**Exercise goal**.
The listing below should be copied in full, word for word.

**Excerpted data**.
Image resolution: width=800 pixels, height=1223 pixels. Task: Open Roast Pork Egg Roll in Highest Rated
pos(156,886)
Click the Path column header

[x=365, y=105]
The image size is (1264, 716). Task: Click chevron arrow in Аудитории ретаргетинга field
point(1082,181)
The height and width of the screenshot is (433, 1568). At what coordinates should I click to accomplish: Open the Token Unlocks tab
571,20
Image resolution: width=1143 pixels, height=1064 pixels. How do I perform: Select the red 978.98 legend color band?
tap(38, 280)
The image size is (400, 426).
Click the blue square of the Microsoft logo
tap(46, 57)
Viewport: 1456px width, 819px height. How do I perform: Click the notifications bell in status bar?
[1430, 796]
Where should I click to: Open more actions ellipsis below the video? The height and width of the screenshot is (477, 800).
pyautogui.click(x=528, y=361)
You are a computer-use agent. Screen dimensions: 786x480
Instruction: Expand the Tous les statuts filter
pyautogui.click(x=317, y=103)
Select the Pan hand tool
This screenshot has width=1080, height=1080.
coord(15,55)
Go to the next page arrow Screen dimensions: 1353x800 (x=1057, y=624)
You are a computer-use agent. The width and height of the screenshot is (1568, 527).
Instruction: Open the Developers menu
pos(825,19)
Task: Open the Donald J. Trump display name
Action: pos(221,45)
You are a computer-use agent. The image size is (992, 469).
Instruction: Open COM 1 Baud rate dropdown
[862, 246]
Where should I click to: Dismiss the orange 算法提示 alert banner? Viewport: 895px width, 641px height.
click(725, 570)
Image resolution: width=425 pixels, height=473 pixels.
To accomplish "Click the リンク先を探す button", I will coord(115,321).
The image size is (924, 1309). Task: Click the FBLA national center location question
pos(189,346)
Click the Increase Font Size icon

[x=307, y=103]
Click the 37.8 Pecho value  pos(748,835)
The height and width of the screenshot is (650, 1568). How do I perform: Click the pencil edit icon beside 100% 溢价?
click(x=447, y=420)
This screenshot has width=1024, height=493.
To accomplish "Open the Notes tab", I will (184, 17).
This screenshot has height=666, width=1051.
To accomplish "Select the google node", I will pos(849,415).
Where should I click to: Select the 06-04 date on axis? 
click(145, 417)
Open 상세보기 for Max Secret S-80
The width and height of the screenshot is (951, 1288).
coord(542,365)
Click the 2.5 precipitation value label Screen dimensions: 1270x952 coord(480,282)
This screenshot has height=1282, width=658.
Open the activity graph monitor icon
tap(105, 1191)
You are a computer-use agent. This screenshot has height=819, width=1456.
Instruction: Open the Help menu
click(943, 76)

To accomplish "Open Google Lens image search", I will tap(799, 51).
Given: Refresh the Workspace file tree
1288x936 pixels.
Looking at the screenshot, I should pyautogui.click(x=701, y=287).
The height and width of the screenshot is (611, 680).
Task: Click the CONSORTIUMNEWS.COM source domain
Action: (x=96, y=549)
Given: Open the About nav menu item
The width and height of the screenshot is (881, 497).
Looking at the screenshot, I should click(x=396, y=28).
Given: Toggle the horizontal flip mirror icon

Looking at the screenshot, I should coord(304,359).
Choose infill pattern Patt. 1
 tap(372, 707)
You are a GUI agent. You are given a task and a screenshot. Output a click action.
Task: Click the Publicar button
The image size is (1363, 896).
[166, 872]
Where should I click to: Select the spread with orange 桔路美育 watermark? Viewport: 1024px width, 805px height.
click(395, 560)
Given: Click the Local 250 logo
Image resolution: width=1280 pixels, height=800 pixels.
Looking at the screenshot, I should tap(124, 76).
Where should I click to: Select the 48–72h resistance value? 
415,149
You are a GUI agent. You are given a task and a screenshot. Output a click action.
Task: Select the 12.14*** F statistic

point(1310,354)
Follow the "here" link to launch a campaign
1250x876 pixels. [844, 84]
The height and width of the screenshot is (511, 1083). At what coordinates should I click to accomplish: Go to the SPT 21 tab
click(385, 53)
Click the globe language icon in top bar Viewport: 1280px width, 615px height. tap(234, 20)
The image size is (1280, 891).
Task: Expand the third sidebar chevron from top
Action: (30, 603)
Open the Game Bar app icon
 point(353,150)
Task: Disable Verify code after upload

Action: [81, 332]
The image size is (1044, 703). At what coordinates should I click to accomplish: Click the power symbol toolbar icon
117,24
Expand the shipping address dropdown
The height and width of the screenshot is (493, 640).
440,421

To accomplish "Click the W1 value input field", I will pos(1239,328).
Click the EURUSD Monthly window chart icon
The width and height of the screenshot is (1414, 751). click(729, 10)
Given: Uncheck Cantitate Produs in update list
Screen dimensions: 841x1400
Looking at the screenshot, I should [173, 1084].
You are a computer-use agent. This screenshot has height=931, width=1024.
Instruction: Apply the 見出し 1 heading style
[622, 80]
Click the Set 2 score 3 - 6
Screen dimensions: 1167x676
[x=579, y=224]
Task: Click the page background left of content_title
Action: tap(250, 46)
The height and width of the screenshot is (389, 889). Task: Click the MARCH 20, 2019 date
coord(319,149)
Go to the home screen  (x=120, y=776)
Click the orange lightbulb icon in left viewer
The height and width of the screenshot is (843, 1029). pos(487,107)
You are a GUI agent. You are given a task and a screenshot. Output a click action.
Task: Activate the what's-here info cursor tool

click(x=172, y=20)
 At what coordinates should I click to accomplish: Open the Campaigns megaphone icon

**Solution for this task**.
Image resolution: width=800 pixels, height=1223 pixels. Task: Open Roast Pork Egg Roll in Highest Rated
pos(156,886)
Click the Path column header

[x=365, y=105]
The image size is (1264, 716). Task: Click chevron arrow in Аудитории ретаргетинга field
point(1082,181)
The height and width of the screenshot is (433, 1568). At what coordinates should I click to accomplish: Open the Token Unlocks tab
571,20
Image resolution: width=1143 pixels, height=1064 pixels. How do I perform: Select the red 978.98 legend color band?
tap(38, 280)
The image size is (400, 426).
Click the blue square of the Microsoft logo
tap(46, 57)
Viewport: 1456px width, 819px height. How do I perform: Click the notifications bell in status bar?
[1430, 796]
Where should I click to: Open more actions ellipsis below the video? The height and width of the screenshot is (477, 800).
pyautogui.click(x=528, y=361)
You are a computer-use agent. Screen dimensions: 786x480
Instruction: Expand the Tous les statuts filter
pyautogui.click(x=317, y=103)
Select the Pan hand tool
This screenshot has width=1080, height=1080.
coord(15,55)
Go to the next page arrow Screen dimensions: 1353x800 (x=1057, y=624)
You are a computer-use agent. The width and height of the screenshot is (1568, 527).
Instruction: Open the Developers menu
pos(825,19)
Task: Open the Donald J. Trump display name
Action: pos(221,45)
You are a computer-use agent. The image size is (992, 469).
Instruction: Open COM 1 Baud rate dropdown
[862, 246]
Where should I click to: Dismiss the orange 算法提示 alert banner? Viewport: 895px width, 641px height.
click(725, 570)
Image resolution: width=425 pixels, height=473 pixels.
To accomplish "Click the リンク先を探す button", I will coord(115,321).
The image size is (924, 1309). Task: Click the FBLA national center location question
pos(189,346)
Click the Increase Font Size icon

[x=307, y=103]
Click the 37.8 Pecho value  pos(748,835)
The height and width of the screenshot is (650, 1568). How do I perform: Click the pencil edit icon beside 100% 溢价?
click(x=447, y=420)
This screenshot has width=1024, height=493.
To accomplish "Open the Notes tab", I will (184, 17).
This screenshot has height=666, width=1051.
To accomplish "Select the google node", I will pos(849,415).
Where should I click to: Select the 06-04 date on axis? 
click(145, 417)
Open 상세보기 for Max Secret S-80
The width and height of the screenshot is (951, 1288).
coord(542,365)
Click the 2.5 precipitation value label Screen dimensions: 1270x952 coord(480,282)
This screenshot has height=1282, width=658.
Open the activity graph monitor icon
tap(105, 1191)
You are a computer-use agent. This screenshot has height=819, width=1456.
Instruction: Open the Help menu
click(943, 76)

To accomplish "Open Google Lens image search", I will tap(799, 51).
Given: Refresh the Workspace file tree
1288x936 pixels.
Looking at the screenshot, I should pyautogui.click(x=701, y=287).
The height and width of the screenshot is (611, 680).
Task: Click the CONSORTIUMNEWS.COM source domain
Action: (x=96, y=549)
Given: Open the About nav menu item
The width and height of the screenshot is (881, 497).
Looking at the screenshot, I should click(x=396, y=28).
Given: Toggle the horizontal flip mirror icon

Looking at the screenshot, I should coord(304,359).
Choose infill pattern Patt. 1
 tap(372, 707)
You are a GUI agent. You are given a task and a screenshot. Output a click action.
Task: Click the Publicar button
The image size is (1363, 896).
[166, 872]
Where should I click to: Select the spread with orange 桔路美育 watermark? Viewport: 1024px width, 805px height.
click(395, 560)
Given: Click the Local 250 logo
Image resolution: width=1280 pixels, height=800 pixels.
Looking at the screenshot, I should tap(124, 76).
Where should I click to: Select the 48–72h resistance value? 
415,149
You are a GUI agent. You are given a task and a screenshot. Output a click action.
Task: Select the 12.14*** F statistic

point(1310,354)
Follow the "here" link to launch a campaign
1250x876 pixels. [844, 84]
The height and width of the screenshot is (511, 1083). At what coordinates should I click to accomplish: Go to the SPT 21 tab
click(385, 53)
Click the globe language icon in top bar Viewport: 1280px width, 615px height. tap(234, 20)
The image size is (1280, 891).
Task: Expand the third sidebar chevron from top
Action: (30, 603)
Open the Game Bar app icon
 point(353,150)
Task: Disable Verify code after upload

Action: [81, 332]
The image size is (1044, 703). At what coordinates should I click to accomplish: Click the power symbol toolbar icon
117,24
Expand the shipping address dropdown
The height and width of the screenshot is (493, 640).
440,421

To accomplish "Click the W1 value input field", I will pos(1239,328).
Click the EURUSD Monthly window chart icon
The width and height of the screenshot is (1414, 751). click(729, 10)
Given: Uncheck Cantitate Produs in update list
Screen dimensions: 841x1400
Looking at the screenshot, I should [173, 1084].
You are a computer-use agent. This screenshot has height=931, width=1024.
Instruction: Apply the 見出し 1 heading style
[622, 80]
Click the Set 2 score 3 - 6
Screen dimensions: 1167x676
[x=579, y=224]
Task: Click the page background left of content_title
Action: tap(250, 46)
The height and width of the screenshot is (389, 889). Task: Click the MARCH 20, 2019 date
coord(319,149)
Go to the home screen  (x=120, y=776)
Click the orange lightbulb icon in left viewer
The height and width of the screenshot is (843, 1029). pos(487,107)
You are a GUI agent. You are given a task and a screenshot. Output a click action.
Task: Activate the what's-here info cursor tool

click(x=172, y=20)
 At what coordinates should I click to accomplish: Open the Campaigns megaphone icon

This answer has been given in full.